MATERIAL TO PROCESS ->
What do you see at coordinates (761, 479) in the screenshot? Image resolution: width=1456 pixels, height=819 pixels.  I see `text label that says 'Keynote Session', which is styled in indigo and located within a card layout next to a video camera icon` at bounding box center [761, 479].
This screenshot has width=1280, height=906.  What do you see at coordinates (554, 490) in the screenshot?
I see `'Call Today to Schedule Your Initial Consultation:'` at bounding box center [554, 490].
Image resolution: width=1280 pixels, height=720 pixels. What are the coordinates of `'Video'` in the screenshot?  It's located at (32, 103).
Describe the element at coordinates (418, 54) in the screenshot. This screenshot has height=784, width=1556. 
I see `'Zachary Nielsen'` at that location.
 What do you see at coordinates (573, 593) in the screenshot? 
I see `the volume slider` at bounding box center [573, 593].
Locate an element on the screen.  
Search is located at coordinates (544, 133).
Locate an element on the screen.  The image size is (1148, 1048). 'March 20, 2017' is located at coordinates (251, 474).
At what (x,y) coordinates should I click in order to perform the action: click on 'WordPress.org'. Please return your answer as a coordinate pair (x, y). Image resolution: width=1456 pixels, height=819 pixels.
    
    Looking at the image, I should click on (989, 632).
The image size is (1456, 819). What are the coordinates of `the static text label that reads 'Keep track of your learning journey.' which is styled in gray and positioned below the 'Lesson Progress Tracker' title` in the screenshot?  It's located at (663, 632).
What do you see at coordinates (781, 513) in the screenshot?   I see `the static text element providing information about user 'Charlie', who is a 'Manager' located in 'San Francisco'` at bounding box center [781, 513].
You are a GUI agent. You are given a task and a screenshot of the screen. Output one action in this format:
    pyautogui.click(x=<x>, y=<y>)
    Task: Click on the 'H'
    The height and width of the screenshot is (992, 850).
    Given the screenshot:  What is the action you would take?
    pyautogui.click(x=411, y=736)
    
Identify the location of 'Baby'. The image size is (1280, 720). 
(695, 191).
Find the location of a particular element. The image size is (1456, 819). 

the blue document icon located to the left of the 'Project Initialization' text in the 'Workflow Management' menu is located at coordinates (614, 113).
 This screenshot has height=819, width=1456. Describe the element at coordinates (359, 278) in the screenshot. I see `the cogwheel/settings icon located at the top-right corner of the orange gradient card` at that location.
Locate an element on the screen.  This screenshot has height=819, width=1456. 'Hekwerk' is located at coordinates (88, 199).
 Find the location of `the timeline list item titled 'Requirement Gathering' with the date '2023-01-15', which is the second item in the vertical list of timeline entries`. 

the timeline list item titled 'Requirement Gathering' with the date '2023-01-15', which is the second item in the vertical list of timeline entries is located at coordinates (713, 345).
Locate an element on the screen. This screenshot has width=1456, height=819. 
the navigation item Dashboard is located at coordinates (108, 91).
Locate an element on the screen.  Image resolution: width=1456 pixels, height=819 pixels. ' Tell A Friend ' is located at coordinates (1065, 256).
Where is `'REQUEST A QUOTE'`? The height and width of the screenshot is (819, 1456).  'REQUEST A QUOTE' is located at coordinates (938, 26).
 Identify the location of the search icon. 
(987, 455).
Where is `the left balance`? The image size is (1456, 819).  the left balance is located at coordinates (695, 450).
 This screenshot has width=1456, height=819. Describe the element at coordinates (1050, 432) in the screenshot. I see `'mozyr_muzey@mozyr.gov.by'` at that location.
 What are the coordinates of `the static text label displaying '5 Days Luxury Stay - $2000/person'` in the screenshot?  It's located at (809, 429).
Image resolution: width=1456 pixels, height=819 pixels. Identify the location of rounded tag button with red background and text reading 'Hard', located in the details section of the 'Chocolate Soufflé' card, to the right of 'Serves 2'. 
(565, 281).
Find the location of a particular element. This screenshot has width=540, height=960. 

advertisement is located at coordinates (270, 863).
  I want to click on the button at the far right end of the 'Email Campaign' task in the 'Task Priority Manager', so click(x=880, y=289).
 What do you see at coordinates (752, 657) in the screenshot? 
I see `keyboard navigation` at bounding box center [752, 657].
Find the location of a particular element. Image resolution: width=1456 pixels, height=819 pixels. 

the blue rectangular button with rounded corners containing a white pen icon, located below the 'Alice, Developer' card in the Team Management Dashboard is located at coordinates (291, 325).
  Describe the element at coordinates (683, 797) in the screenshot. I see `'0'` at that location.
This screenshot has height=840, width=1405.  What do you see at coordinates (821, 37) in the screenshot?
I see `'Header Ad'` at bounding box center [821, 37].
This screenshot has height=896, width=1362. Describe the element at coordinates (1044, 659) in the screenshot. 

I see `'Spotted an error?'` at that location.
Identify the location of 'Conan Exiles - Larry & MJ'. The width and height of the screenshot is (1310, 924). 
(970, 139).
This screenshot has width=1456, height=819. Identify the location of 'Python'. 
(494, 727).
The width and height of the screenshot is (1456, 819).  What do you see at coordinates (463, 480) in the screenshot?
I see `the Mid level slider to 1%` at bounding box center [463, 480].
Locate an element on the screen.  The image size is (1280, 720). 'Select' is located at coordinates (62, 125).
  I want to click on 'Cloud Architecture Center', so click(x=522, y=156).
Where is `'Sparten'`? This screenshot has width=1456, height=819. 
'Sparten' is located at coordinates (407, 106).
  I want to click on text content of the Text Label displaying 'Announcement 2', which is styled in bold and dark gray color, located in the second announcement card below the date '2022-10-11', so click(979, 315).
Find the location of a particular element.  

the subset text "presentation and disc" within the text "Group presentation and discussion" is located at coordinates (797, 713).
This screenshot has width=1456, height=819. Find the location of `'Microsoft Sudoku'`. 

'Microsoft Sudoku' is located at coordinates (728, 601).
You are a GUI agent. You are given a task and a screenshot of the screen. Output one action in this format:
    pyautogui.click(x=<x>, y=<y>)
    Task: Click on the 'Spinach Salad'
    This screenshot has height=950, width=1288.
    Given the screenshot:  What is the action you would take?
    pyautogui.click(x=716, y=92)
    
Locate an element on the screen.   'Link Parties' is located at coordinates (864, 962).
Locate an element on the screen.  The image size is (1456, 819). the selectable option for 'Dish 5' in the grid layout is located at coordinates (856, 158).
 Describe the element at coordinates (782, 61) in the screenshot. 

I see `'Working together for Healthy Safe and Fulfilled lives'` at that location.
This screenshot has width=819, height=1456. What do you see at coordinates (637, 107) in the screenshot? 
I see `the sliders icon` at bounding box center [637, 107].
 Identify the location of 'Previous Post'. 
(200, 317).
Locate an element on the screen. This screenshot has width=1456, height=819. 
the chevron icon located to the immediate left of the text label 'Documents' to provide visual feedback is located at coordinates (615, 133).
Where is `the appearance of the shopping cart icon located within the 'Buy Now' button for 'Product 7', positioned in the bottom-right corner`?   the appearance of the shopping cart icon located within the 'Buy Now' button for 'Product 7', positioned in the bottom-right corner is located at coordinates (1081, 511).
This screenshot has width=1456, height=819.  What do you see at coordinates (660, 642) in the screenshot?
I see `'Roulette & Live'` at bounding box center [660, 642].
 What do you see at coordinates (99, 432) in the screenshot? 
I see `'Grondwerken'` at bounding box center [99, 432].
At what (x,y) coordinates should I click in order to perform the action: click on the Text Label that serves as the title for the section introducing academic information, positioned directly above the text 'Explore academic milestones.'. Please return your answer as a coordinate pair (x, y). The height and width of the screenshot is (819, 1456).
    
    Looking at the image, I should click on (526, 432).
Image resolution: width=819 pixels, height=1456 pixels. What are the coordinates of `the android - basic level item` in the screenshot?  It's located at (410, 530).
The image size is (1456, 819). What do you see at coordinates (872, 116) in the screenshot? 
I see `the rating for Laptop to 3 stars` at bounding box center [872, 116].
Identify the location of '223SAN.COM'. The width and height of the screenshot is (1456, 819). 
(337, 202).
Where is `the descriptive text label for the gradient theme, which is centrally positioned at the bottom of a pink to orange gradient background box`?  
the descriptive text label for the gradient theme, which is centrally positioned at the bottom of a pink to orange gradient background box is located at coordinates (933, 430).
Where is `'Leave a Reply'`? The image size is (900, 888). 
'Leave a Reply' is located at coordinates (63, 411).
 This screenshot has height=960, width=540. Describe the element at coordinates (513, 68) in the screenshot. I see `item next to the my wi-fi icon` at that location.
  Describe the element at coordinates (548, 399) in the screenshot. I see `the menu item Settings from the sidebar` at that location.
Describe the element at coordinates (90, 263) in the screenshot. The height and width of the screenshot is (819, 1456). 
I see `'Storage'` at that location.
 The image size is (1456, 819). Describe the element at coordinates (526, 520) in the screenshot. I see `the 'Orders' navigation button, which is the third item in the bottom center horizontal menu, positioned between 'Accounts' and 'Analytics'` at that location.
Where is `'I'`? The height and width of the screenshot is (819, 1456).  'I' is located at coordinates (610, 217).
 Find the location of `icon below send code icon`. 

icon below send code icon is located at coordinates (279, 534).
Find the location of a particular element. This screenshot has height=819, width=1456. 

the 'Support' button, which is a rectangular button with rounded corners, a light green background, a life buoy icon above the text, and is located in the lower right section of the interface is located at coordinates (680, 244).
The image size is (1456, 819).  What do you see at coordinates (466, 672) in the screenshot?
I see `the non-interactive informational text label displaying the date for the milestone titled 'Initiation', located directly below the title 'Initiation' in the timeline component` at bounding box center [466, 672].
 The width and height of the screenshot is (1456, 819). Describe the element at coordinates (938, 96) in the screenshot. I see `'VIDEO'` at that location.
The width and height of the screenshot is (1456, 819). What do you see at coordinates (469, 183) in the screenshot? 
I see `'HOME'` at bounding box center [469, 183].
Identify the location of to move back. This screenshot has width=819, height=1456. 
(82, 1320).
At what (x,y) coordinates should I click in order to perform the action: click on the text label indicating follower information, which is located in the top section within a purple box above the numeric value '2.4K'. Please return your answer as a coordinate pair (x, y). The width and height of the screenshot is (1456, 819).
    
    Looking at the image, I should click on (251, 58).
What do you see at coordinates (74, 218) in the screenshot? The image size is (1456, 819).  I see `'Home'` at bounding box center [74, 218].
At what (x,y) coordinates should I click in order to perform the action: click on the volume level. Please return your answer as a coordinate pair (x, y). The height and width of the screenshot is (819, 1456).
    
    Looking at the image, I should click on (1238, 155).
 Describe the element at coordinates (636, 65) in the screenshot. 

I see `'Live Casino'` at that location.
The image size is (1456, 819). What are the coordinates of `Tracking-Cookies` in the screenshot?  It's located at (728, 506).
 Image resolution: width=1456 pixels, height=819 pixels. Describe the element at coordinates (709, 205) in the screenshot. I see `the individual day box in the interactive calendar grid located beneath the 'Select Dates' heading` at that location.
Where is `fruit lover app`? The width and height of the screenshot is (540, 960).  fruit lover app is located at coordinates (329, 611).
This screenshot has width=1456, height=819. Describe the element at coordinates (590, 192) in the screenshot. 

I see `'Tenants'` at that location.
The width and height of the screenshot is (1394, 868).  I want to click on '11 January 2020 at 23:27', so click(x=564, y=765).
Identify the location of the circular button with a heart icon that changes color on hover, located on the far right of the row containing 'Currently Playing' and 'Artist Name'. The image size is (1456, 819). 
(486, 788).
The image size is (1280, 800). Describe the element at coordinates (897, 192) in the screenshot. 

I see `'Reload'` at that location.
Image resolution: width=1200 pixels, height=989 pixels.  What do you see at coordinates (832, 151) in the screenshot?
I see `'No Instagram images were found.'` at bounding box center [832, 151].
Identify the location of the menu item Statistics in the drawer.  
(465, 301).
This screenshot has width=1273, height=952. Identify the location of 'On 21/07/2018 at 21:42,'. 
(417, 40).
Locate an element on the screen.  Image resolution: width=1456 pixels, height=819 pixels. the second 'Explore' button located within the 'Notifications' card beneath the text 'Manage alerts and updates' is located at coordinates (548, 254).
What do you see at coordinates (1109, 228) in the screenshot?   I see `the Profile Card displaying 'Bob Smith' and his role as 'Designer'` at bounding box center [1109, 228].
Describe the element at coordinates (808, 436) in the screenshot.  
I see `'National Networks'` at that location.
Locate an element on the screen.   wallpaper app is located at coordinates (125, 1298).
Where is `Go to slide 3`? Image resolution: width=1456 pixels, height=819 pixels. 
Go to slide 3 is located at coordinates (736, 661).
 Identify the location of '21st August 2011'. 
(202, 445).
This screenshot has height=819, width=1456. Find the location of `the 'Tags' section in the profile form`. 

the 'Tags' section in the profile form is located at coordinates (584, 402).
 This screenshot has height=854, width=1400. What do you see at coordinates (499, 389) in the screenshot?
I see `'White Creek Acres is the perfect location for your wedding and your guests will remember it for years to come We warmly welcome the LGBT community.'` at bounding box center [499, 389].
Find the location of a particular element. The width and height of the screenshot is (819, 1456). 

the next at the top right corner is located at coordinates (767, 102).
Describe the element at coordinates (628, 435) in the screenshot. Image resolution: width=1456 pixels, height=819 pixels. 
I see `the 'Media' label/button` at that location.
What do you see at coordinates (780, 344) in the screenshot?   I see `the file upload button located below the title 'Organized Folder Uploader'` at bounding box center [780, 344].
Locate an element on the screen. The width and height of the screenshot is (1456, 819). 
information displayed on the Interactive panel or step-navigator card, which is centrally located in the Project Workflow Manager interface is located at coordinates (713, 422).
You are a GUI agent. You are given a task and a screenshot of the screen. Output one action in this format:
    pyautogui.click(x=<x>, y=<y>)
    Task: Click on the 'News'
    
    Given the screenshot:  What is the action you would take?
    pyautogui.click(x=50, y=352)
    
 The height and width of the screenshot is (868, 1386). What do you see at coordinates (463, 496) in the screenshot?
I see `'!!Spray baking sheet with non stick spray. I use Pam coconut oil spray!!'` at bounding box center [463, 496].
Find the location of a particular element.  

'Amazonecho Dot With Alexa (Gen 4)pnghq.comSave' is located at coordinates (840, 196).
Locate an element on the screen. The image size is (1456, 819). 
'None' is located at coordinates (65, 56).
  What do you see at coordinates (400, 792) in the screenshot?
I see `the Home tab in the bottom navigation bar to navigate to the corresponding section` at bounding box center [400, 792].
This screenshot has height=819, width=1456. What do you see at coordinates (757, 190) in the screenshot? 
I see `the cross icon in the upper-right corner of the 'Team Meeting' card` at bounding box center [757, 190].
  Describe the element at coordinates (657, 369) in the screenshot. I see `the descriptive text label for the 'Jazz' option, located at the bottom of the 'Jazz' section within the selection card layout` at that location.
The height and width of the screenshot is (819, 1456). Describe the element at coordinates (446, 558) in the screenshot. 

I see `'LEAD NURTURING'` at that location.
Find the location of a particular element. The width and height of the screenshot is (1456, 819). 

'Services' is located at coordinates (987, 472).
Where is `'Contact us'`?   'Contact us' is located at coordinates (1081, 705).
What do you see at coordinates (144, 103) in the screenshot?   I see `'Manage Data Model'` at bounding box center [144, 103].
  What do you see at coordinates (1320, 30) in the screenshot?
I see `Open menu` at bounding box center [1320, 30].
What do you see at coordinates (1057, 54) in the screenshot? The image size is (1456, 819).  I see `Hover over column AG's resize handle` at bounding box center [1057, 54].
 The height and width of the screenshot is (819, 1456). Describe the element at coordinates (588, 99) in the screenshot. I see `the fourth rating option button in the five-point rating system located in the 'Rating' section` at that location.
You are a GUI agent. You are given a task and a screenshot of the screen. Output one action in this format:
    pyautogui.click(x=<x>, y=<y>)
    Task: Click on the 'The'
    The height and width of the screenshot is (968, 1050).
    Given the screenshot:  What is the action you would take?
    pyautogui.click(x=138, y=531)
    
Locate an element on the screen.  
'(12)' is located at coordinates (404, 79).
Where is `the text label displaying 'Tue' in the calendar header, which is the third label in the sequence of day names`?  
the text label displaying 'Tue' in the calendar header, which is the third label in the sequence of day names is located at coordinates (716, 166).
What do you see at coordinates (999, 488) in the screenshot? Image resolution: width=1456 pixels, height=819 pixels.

SHORT EXERCISE -> Copy out the records word for word, beginning at the line that contains "coordinates (610, 217)." and stopping after the line that contains "icon below send code icon is".

THE COMPLETED TASK ->
Where is `'I'`? The height and width of the screenshot is (819, 1456).  'I' is located at coordinates (610, 217).
 Find the location of `icon below send code icon`. 

icon below send code icon is located at coordinates (279, 534).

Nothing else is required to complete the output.